I know I haven’t updated here in over a month but things have been hard here.  My chosen family lost an 18 year old child to drowning.  He was on life support for several days before he passed.  It was horrendously difficult to deal with.  His family is being so strong, beyond what any normal human being should have to be.

His name was Steven.  He was 18, getting ready to graduate from high school.  In fact, he was posthumously given his diploma.  So, he is a high school graduate.  He was also a football player and had just become a Senior member of the local rescue squad.  He was planning on becoming an EMT.

Also, my Granny is not doing well, she has had several hospitalizations, severe confusion, and some other issues.  She was in a nursing home to have physical therapy and then went back to the hospital.  Her doctors have warned us to enjoy the time we have left.  She is my last living grandparent.  I love my Granny more than you can imagine and it is breaking my heart that she is in bad shape.

Plus, the 17th was the third anniversary of the death of a dear friend.  He died from metastatic stomach cancer.  He had fought it once and beat it only for it to come back and take him from us.  I miss Mikey every single day, even though I didn’t see him often, just knowing that sweetheart of a man was in the world made the world a better place.  I miss him.

Yeah, rough month.  I’m dealing with climbing back out of the depression that was weighing down on me.  It is better today than it has been in a month.  Every day is a fight against it which means the Wellbutrin is no longer working well and I need to get more help.  Unfortunately, my primary care doctor, while nice, is not so good with the diagnosis and help with issues.  I see her more for medication refills than anything else.  In fact, I need to set up an appointment as all my scripts have no refills on them.

Nutshell, bad time.  Trying to feel better.  Missing people who are gone, and worrying about one who is heading that way.  I have posted a few times on my kidney cancer survivors blog but, even there, not much.  Nor probably all that interesting for a nonkidney cancer person.

1 comment on “Lots…”

  1. Hey Hoe!

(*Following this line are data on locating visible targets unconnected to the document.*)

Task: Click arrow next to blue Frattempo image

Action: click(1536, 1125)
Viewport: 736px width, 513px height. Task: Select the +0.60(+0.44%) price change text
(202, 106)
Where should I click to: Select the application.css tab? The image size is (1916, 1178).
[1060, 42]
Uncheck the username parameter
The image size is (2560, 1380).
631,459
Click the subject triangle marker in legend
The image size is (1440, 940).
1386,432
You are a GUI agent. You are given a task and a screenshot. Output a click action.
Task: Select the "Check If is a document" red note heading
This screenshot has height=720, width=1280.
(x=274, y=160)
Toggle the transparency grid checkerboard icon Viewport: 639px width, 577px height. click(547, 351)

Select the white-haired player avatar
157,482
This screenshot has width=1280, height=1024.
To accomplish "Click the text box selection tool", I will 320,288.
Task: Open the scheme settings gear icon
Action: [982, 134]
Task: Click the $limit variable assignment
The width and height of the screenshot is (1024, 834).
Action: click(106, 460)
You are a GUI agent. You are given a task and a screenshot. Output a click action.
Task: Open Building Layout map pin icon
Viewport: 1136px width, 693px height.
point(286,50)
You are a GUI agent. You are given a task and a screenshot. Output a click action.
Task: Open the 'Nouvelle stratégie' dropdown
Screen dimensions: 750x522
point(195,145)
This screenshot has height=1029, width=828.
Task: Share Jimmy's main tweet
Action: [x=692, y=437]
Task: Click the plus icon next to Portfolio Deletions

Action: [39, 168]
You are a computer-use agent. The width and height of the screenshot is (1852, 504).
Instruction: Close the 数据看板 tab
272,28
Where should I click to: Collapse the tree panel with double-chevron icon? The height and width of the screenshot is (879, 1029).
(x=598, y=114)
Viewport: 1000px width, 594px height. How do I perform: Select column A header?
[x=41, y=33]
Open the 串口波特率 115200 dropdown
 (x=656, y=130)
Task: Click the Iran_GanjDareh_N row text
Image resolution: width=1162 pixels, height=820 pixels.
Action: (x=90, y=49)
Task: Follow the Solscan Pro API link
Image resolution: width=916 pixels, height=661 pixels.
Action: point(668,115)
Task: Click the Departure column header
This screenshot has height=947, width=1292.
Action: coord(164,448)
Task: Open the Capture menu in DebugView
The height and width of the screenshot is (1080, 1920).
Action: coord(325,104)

I understand completely. Life as been real tuff for us the last month. However, I have come to realize things happen for a reason. I’m not sure what that reason is …..But I do know there is 1. Keep your chin up. We all have storms in our lifes, some small, some so big we think we’ll never survive, but you know what ? With the love of family and GREAT friends, we all will get thru this together. I love you, My HOE!!!